> [Problem requirements]
Transcribe the records below. Leave nothing out and change nothing.
━━━━━━━━━━━━━━━━
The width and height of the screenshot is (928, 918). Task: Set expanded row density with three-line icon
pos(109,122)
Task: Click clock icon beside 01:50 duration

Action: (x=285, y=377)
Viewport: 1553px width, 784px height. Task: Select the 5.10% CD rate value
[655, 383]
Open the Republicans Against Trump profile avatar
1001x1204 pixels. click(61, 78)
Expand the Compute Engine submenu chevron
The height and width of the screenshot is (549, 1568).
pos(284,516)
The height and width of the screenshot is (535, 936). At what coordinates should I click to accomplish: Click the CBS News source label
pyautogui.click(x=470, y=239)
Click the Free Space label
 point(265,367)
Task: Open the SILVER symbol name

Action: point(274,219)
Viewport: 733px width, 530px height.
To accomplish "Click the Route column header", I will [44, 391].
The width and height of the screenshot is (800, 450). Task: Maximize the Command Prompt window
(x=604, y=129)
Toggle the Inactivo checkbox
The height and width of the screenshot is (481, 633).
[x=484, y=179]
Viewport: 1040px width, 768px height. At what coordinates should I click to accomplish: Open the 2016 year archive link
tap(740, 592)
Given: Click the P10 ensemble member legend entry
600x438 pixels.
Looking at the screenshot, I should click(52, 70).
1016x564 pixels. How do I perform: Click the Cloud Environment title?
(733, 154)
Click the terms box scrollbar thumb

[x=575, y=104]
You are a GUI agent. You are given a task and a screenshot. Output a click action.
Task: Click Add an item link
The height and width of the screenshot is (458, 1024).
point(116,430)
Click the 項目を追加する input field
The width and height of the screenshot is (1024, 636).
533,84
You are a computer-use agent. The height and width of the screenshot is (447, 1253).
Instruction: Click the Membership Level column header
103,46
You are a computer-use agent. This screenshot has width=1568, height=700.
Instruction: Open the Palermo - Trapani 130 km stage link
━━━━━━━━━━━━━━━━
> [Reply to the exercise]
The width and height of the screenshot is (928, 918). Task: Set expanded row density with three-line icon
pos(109,122)
Task: Click clock icon beside 01:50 duration

Action: (x=285, y=377)
Viewport: 1553px width, 784px height. Task: Select the 5.10% CD rate value
[655, 383]
Open the Republicans Against Trump profile avatar
1001x1204 pixels. click(61, 78)
Expand the Compute Engine submenu chevron
The height and width of the screenshot is (549, 1568).
pos(284,516)
The height and width of the screenshot is (535, 936). At what coordinates should I click to accomplish: Click the CBS News source label
pyautogui.click(x=470, y=239)
Click the Free Space label
 point(265,367)
Task: Open the SILVER symbol name

Action: point(274,219)
Viewport: 733px width, 530px height.
To accomplish "Click the Route column header", I will [44, 391].
The width and height of the screenshot is (800, 450). Task: Maximize the Command Prompt window
(x=604, y=129)
Toggle the Inactivo checkbox
The height and width of the screenshot is (481, 633).
[x=484, y=179]
Viewport: 1040px width, 768px height. At what coordinates should I click to accomplish: Open the 2016 year archive link
tap(740, 592)
Given: Click the P10 ensemble member legend entry
600x438 pixels.
Looking at the screenshot, I should click(52, 70).
1016x564 pixels. How do I perform: Click the Cloud Environment title?
(733, 154)
Click the terms box scrollbar thumb

[x=575, y=104]
You are a GUI agent. You are given a task and a screenshot. Output a click action.
Task: Click Add an item link
The height and width of the screenshot is (458, 1024).
point(116,430)
Click the 項目を追加する input field
The width and height of the screenshot is (1024, 636).
533,84
You are a computer-use agent. The height and width of the screenshot is (447, 1253).
Instruction: Click the Membership Level column header
103,46
You are a computer-use agent. This screenshot has width=1568, height=700.
Instruction: Open the Palermo - Trapani 130 km stage link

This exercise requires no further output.